Mandatory minimums are automatic prison terms decided by the legislature and prosecutors, not judges. These predetermined prison sentences based solely on the blanket assumptions of seriousness regardless of any extenuating details that might lesson the degree of the alleged crimes. The vast numbers of criminal justice cases are resolved by plea deals instead of trial by jury.

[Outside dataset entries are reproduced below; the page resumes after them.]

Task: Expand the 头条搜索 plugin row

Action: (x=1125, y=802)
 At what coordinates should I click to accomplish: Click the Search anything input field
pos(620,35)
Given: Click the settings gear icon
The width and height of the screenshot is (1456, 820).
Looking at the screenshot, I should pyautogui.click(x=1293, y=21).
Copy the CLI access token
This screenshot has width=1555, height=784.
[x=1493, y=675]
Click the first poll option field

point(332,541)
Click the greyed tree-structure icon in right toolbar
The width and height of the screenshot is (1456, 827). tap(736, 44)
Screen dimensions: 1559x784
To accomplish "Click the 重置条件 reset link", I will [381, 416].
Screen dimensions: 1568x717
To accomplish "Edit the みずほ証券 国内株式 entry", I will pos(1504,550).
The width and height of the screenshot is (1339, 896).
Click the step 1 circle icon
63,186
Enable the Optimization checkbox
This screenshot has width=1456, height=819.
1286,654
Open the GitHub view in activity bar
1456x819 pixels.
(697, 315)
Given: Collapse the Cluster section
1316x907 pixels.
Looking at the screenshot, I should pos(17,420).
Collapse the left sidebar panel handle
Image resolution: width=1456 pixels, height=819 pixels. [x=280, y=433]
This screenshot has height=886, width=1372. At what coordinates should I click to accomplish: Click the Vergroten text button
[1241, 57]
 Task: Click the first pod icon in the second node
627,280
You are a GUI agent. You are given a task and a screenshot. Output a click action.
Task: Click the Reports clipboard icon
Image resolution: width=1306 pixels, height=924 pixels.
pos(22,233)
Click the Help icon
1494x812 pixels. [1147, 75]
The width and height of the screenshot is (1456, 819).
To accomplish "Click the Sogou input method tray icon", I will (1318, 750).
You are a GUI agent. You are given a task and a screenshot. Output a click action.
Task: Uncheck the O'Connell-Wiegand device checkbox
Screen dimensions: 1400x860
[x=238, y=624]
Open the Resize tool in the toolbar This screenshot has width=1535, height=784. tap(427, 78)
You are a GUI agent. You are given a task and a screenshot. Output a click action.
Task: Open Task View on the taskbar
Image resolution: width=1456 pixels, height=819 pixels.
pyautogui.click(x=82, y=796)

Mandatory minimums take power from judges and hands them over to government prosecutors who may and do have an incentive to ‘pile-on-the-charges’  (trump them up) in certain criminal cases in order to pressure  the defendant to consider a plea “deal” instead of having the facts of a case heard and evaluated by a jury. A plea deal Is a criminal procedure that is negotiated between the defendant’s attorney and the prosecutor where the defendant agrees to plead “guilty” for some crimes while having charges dismissed or reduced for the purpose of keeping the prosecutor’s trial docket clear and to keep the cost of criminal prosecutions low   for the purpose of keeping the cost of justice efficient and not a burden on taxpayers.
But plea deals in criminal prosecutions often result in the circumventing of the constitutional rights of people accused of (and especially) mandatory minimum sentencing crimes where trumped-up charges are used as a strategy to avoid a trial, whether intended or not, and therefore causing the defendant to be denied his constitutional rights of due process, trial by Jury, to cross examine witnesses against him and his equal rights under the law as every citizen should have.
The purpose of this Initiative is to repeal, void, or nullify the strangulating effects on our criminal justice system by promoting a healthy and vigorous system of criminal defense and prosecution where jurors and citizens alike are able to hear and judge the facts for themselves. Therefore we are asking Oregon citizens to repeal our heavy-handed mandatory minimum sentencing laws that return the power of justice to the judiciary and the US Constitution:  Let’s defend the Constitutional protections of Due Process and repeal and/or nullify these outrageous Oregon ORS statutes:
ORS 137.690 – Major felony sex crime
ORS 137.700 – Offenses requiring imposition of mandatory minimum sentences
ORS 137.705 – Definitions for ORS 137.705 and 137.707
ORS 137.707 – Adult prosecution of 15-, 16- or 17-year-old offenders
ORS 137.709 – Application of ORS 137.700 and 137.707
ORS 137.712 – Exceptions to ORS 137.700 and 137.707
ORS 137.717 – Presumptive sentences for certain property offenders
ORS 137.719 – Presumptive sentence for certain sex offenders
This Initiative, if approved by voters, would become law on January 15, 2017.